_Reading text_
Rand Paul's worthy goal: Why we shouldn't laugh off his attempt to woo African-American voters

The senator hopes to make a serious pitch for black voters in 2016. He should be encouraged, not ridiculed

Published October 20, 2014 5:53PM (EDT)

Rand Paul                                       (Jeff Malet, maletphoto.com)
Rand Paul (Jeff Malet, maletphoto.com)

The extent of modern GOP presidential candidates' outreach to black voters is... narrow. As in, there's one event, total. The GOP presidential candidate will give a bland address to the NAACP convention, and that's it. His advisors tell him that he's made the perfunctory appearance, checked the box, and there's no more point to contesting for votes. Reporters will occasionally ask the GOP presidential candidate why they deserve black voters' support, and the response is typically something about how Abraham Lincoln was a Republican and it was the Democrats who held back civil rights. As though the last fifty years of American politics have been an act of mass hypnotism and not the product of events.

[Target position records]
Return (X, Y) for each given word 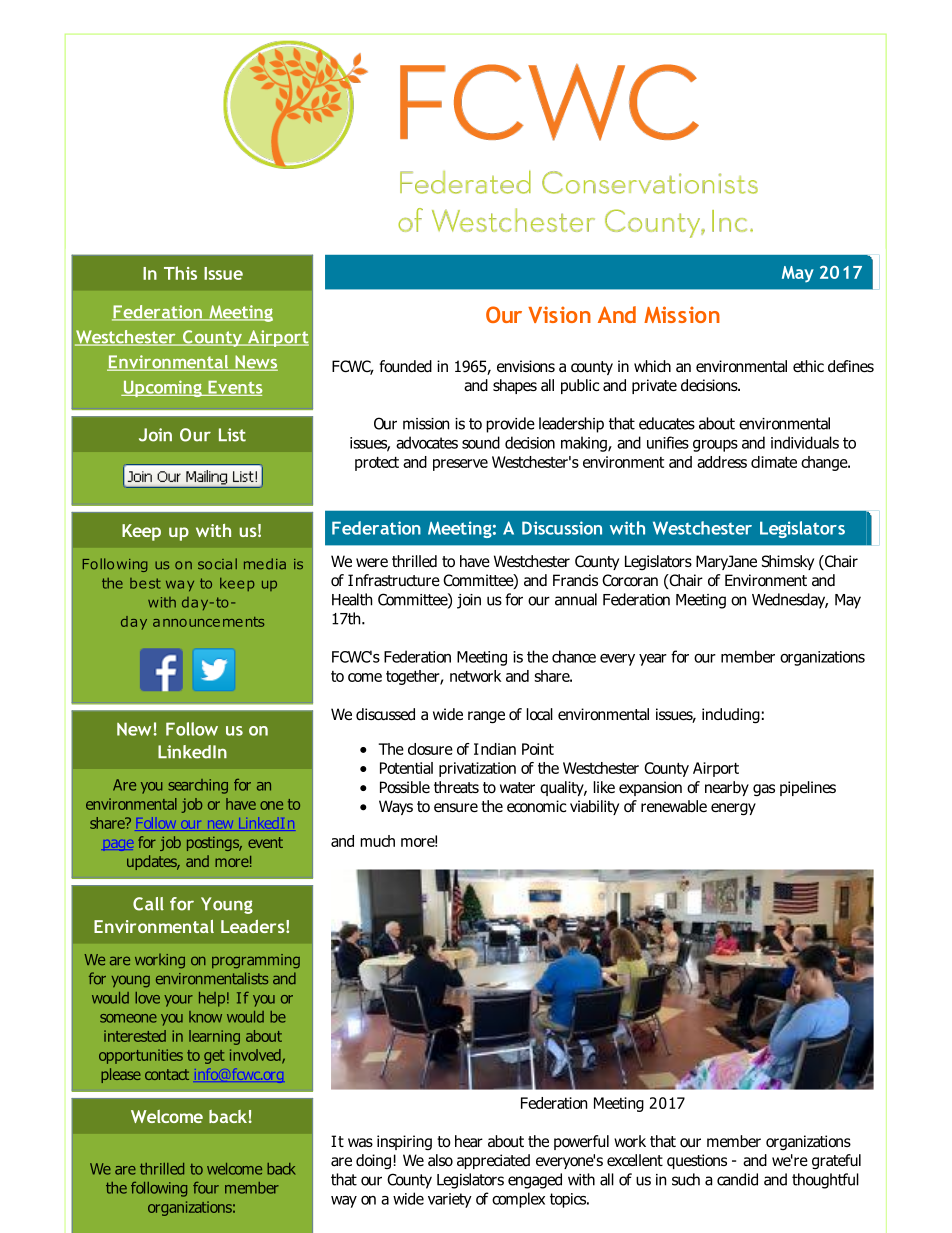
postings (214, 844)
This (180, 273)
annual (576, 599)
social (217, 564)
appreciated (493, 1161)
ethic (808, 366)
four (206, 1188)
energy (733, 809)
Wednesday (790, 601)
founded (405, 366)
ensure (456, 807)
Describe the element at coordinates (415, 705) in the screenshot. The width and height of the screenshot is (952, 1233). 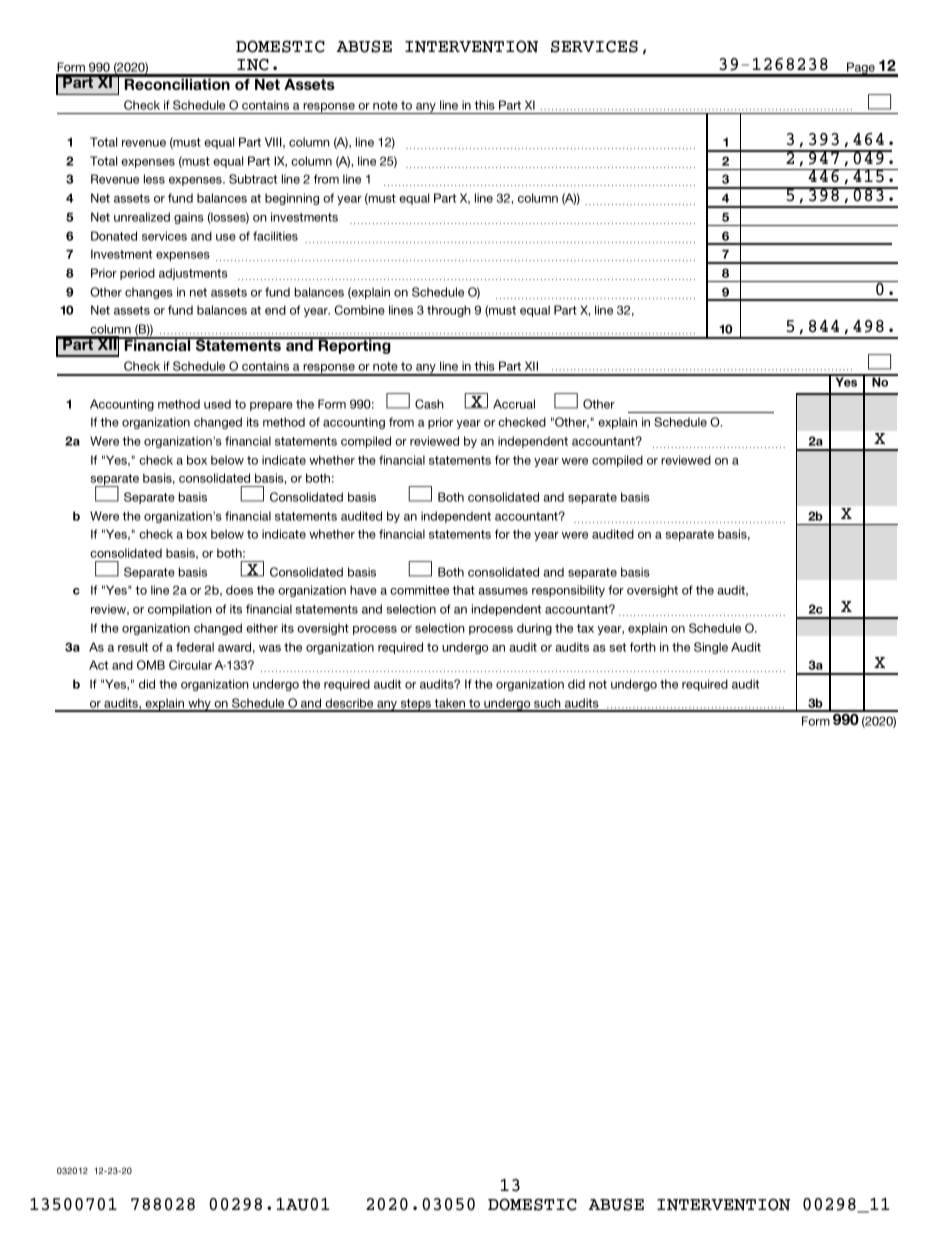
I see `steps` at that location.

_What you need to do_
- 1) In the article on Rand Paul, where does the GOP presidential candidate give a bland address?
- 2) In the listing, substitute "image" for "screenshot" in the lines from the one containing "founded (405, 366)" through the end of the listing. Give back only those lines, leaving out the pictures.

_Task-by-task solutions_
- 1) At the NAACP convention.

- 2)
founded (405, 366)
ensure (456, 807)
Describe the element at coordinates (415, 705) in the image. The width and height of the image is (952, 1233). 
I see `steps` at that location.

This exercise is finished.